(Item position entries)
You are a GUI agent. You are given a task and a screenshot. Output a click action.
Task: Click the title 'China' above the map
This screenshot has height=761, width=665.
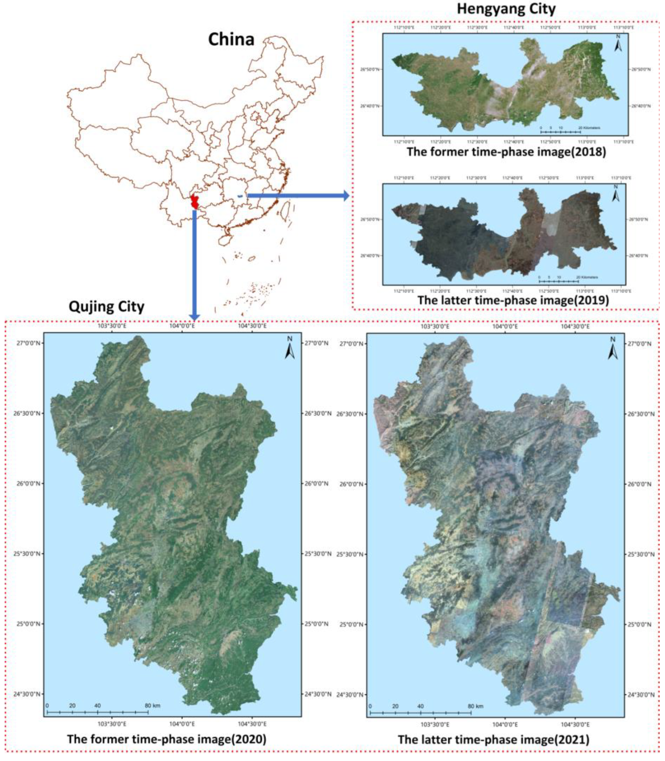click(231, 39)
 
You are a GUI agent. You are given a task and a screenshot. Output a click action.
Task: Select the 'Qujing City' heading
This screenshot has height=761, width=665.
click(107, 307)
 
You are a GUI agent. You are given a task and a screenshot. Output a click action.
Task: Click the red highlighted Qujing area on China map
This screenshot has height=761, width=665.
click(194, 201)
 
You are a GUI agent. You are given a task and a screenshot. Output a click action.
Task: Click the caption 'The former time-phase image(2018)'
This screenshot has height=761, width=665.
click(506, 152)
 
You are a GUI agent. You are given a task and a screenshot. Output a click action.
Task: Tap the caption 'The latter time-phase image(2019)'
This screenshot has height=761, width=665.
click(513, 300)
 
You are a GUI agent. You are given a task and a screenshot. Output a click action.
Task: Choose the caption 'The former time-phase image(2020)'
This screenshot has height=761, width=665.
click(167, 739)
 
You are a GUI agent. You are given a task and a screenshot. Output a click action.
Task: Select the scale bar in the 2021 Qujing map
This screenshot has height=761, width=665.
click(421, 712)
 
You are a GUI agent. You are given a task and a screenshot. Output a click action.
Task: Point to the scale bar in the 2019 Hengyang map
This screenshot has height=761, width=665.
click(558, 281)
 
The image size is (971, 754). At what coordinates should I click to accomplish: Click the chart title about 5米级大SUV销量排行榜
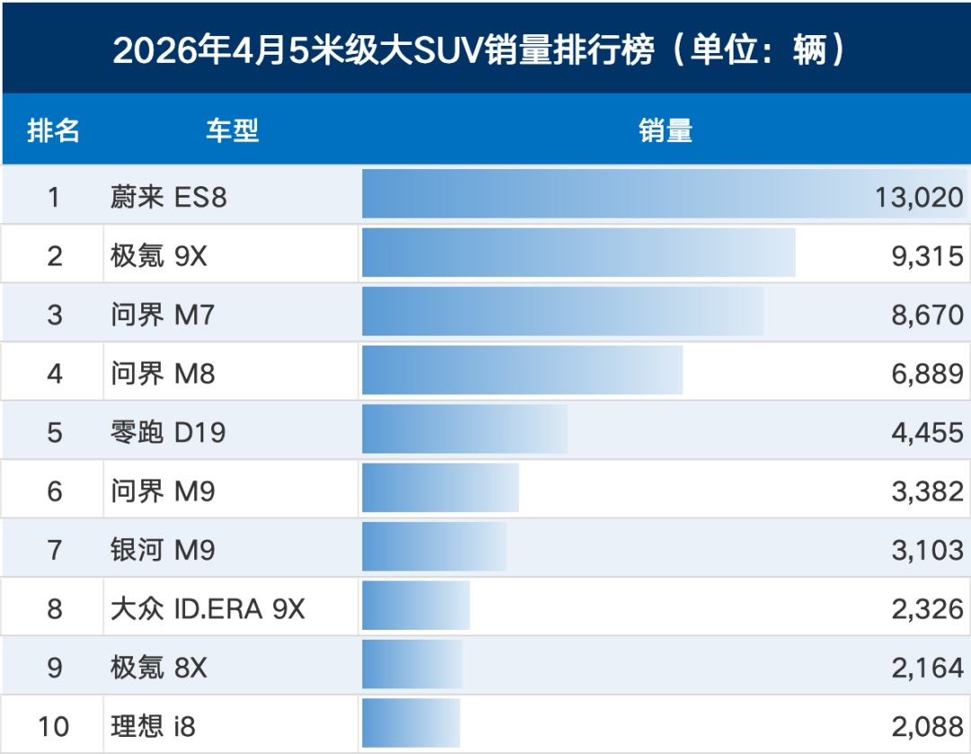click(x=479, y=49)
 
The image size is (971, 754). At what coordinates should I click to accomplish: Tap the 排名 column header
click(x=53, y=130)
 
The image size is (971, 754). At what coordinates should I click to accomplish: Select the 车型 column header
click(x=232, y=130)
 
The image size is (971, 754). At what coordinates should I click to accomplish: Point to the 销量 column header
click(x=665, y=130)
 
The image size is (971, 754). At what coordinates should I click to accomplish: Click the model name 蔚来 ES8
click(x=168, y=197)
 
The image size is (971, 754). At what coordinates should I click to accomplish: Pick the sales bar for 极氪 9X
click(x=578, y=253)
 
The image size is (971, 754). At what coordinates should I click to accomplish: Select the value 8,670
click(x=927, y=315)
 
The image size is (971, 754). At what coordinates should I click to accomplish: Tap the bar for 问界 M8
click(x=522, y=371)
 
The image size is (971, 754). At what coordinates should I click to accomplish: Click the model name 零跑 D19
click(x=168, y=432)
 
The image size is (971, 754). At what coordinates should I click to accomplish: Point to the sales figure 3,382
click(x=927, y=491)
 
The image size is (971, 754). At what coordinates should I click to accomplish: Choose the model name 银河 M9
click(x=162, y=550)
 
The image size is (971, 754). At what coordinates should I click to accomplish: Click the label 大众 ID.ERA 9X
click(x=208, y=608)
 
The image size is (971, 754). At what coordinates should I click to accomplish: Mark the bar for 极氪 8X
click(x=412, y=664)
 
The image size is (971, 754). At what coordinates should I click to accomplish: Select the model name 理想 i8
click(x=153, y=726)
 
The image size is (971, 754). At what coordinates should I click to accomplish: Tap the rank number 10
click(x=53, y=726)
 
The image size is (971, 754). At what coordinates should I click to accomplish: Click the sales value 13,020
click(x=919, y=197)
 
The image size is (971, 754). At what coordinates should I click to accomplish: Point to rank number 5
click(x=55, y=432)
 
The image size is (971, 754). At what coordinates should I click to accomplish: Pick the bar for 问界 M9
click(x=441, y=488)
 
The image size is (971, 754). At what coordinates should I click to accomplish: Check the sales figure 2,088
click(x=927, y=726)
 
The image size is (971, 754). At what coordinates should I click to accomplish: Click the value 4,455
click(x=927, y=432)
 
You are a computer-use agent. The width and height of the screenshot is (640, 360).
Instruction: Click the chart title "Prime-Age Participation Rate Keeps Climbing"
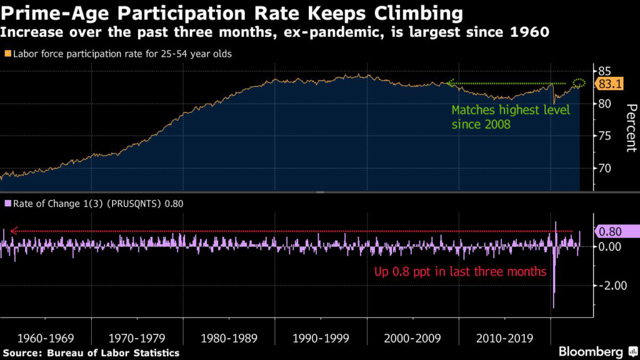pos(231,12)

What the exercise asks: Rewrite all of the lines above, switching "column header" to "column heading" and leaving everything else unchanged. Omit the pictures.

The output:
You are a GUI agent. You are given a task and a screenshot. Output a click action.
Task: Click the title 'China' above the map
This screenshot has height=761, width=665.
click(231, 39)
 
You are a GUI agent. You are given a task and a screenshot. Output a click action.
Task: Select the 'Qujing City' heading
This screenshot has height=761, width=665.
click(107, 307)
 
You are a GUI agent. You are given a task and a screenshot. Output a click action.
Task: Click the red highlighted Qujing area on China map
This screenshot has height=761, width=665.
click(194, 201)
 
You are a GUI agent. You are given a task and a screenshot. Output a click action.
Task: Click the caption 'The former time-phase image(2018)'
This screenshot has height=761, width=665.
click(506, 152)
 
You are a GUI agent. You are given a task and a screenshot. Output a click action.
Task: Tap the caption 'The latter time-phase image(2019)'
This screenshot has height=761, width=665.
click(513, 300)
 
You are a GUI agent. You are given a task and a screenshot. Output a click action.
Task: Choose the caption 'The former time-phase image(2020)'
This screenshot has height=761, width=665.
click(167, 739)
 
You are a GUI agent. You are given a task and a screenshot. Output a click action.
Task: Select the scale bar in the 2021 Qujing map
This screenshot has height=761, width=665.
click(421, 712)
 
You are a GUI agent. You are given a task and a screenshot. Output a click action.
Task: Point to the scale bar in the 2019 Hengyang map
This screenshot has height=761, width=665.
click(558, 281)
 
The image size is (971, 754). At what coordinates should I click to accomplish: Click the chart title about 5米级大SUV销量排行榜
click(x=479, y=49)
 
The image size is (971, 754). At what coordinates should I click to accomplish: Tap the 排名 column heading
click(x=53, y=130)
 
The image size is (971, 754). At what coordinates should I click to accomplish: Select the 车型 column heading
click(x=232, y=130)
 
The image size is (971, 754). At what coordinates should I click to accomplish: Point to the 销量 column heading
click(x=665, y=130)
 
The image size is (971, 754). At what coordinates should I click to accomplish: Click the model name 蔚来 ES8
click(x=168, y=197)
 
The image size is (971, 754). At what coordinates should I click to accomplish: Pick the sales bar for 极氪 9X
click(x=578, y=253)
 
The image size is (971, 754). At what coordinates should I click to accomplish: Select the value 8,670
click(x=927, y=315)
 
The image size is (971, 754). At what coordinates should I click to accomplish: Tap the bar for 问界 M8
click(x=522, y=371)
 
The image size is (971, 754). At what coordinates should I click to accomplish: Click the model name 零跑 D19
click(x=168, y=432)
 
The image size is (971, 754). At what coordinates should I click to accomplish: Point to the sales figure 3,382
click(x=927, y=491)
 
The image size is (971, 754). At what coordinates should I click to accomplish: Choose the model name 银河 M9
click(x=162, y=550)
 
The image size is (971, 754). At what coordinates should I click to accomplish: Click the label 大众 ID.ERA 9X
click(x=208, y=608)
 
The image size is (971, 754). At what coordinates should I click to accomplish: Mark the bar for 极氪 8X
click(x=412, y=664)
 
The image size is (971, 754). At what coordinates should I click to accomplish: Select the model name 理想 i8
click(x=153, y=726)
 
The image size is (971, 754). At what coordinates should I click to accomplish: Tap the rank number 10
click(x=53, y=726)
 
The image size is (971, 754). At what coordinates should I click to accomplish: Click the sales value 13,020
click(x=919, y=197)
 
The image size is (971, 754). At what coordinates should I click to accomplish: Point to rank number 5
click(x=55, y=432)
 
The image size is (971, 754). At what coordinates should I click to accomplish: Pick the bar for 问界 M9
click(x=441, y=488)
 
The image size is (971, 754). At what coordinates should I click to accomplish: Check the sales figure 2,088
click(x=927, y=726)
 
The image size is (971, 754). At what coordinates should I click to accomplish: Click the value 4,455
click(x=927, y=432)
 
You are a computer-use agent. The width and height of the screenshot is (640, 360).
Instruction: Click the chart title "Prime-Age Participation Rate Keeps Climbing"
pos(231,12)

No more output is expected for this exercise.